Ricopia senza alcuna modifica il passo del testo sul contratto di soggiorno che comincia con le parole contenenti "Il contratto dovrà" e si chiude con "incaricati delle DPL.".

#### DOCUMENTO DI ORIGINE

◇ ◇ ◇

La collaborazione che le Direzioni Provinciali
del Lavoro dovranno assicurare concerne la stipula del
"contratto di soggiorno per lavoro
subordinato".
Per agevolare al massimo la regolarizzazione
dei rapporti di lavoro e per semplificare in modo omogeneo l'attività delle
D.P.L., è stato predisposto lo schema del contratto di soggiorno per le due
distinte ipotesi, cioè per i rapporti di lavoro domestico e per quelli di
lavoro non domestico (allegati n.1 e 2).
Per ogni
singolo caso, il modello contrattuale sarà fornito all'incaricato della Direzione
Provinciale del Lavoro dal terminalista che le Poste
Italiane metteranno a disposizione dello Sportello Polifunzionale, e che provvederà a fornire il contratto prima del ricevimento
degli utenti. Il modello contrattuale sarà già prestampato nelle parti
essenziali (vale a dire, dati anagrafici, estremi del documento di
riconoscimento, condizioni contrattuali conformi all'impegno assunto dal datore
di lavoro con la dichiarazione di emersione o
legalizzazione).
Il contratto dovrà essere reso disponibile dalle
Poste Italiane con congruo anticipo, per consentire una preistruttoria e
accelerare il lavoro degli incaricati delle DPL.

◇ ◇ ◇

#### RIGHE DI DATI
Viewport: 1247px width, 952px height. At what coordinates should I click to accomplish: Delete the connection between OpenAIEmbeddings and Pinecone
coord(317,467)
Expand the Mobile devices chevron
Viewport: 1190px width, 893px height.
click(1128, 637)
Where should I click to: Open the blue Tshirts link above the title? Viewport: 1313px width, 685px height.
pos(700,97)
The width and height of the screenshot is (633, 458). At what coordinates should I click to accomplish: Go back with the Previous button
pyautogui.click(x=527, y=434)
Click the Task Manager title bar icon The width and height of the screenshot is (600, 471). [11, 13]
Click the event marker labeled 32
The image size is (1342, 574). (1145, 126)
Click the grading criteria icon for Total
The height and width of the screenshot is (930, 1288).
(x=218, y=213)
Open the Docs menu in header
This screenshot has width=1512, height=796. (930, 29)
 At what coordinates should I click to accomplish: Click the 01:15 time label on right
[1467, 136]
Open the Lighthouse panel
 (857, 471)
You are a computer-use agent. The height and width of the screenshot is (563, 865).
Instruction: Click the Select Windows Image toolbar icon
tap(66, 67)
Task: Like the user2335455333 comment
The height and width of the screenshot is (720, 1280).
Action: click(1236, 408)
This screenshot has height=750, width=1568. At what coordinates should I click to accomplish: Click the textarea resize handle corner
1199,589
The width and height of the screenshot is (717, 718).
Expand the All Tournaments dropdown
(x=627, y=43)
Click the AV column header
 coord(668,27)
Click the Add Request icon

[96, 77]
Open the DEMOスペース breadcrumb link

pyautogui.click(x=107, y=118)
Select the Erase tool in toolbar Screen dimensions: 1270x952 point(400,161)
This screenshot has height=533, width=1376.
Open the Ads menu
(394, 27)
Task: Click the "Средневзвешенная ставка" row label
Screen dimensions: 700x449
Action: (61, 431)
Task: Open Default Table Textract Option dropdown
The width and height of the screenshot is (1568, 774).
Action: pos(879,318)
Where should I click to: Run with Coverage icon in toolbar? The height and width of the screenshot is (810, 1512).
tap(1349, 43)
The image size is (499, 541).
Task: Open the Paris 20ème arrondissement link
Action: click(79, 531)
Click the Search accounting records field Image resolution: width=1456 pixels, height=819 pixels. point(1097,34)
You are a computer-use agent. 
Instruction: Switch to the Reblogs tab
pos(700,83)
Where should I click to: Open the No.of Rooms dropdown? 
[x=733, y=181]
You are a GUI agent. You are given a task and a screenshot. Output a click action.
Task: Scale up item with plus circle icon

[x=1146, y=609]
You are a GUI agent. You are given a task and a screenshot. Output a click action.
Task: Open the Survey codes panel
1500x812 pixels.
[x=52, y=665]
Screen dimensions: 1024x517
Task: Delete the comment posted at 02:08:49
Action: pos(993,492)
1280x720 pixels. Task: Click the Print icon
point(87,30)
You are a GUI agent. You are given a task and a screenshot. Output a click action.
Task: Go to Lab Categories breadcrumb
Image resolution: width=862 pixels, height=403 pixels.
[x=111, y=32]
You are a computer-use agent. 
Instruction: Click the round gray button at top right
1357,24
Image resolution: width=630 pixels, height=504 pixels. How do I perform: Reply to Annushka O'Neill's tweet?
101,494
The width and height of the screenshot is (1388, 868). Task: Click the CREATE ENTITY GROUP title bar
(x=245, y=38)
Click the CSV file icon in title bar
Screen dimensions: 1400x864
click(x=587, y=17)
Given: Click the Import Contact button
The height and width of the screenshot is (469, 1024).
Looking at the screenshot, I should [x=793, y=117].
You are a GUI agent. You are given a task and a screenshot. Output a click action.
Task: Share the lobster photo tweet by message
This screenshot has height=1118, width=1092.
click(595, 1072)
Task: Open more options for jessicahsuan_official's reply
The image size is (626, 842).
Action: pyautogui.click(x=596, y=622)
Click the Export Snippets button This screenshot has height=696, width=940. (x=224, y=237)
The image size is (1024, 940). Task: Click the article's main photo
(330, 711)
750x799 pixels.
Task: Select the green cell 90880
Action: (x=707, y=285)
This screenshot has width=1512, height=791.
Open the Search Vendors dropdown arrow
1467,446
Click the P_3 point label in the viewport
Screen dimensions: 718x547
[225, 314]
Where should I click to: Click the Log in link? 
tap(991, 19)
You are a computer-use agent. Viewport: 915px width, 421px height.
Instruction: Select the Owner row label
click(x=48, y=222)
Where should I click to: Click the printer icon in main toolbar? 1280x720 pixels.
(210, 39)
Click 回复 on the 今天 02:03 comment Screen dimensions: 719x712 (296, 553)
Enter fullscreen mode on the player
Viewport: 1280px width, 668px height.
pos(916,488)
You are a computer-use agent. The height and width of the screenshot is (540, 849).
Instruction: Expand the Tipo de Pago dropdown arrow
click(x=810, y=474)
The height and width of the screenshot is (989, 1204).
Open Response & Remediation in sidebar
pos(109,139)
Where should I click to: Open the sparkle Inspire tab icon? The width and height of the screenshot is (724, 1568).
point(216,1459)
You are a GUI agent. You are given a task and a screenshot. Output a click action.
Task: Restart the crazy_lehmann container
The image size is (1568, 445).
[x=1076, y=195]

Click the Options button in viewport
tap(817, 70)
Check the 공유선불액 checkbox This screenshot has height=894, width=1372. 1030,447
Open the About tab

◇ ◇ ◇

#### SOLUZIONE DEL PROBLEMA
Il contratto dovrà essere reso disponibile dalle
Poste Italiane con congruo anticipo, per consentire una preistruttoria e
accelerare il lavoro degli incaricati delle DPL.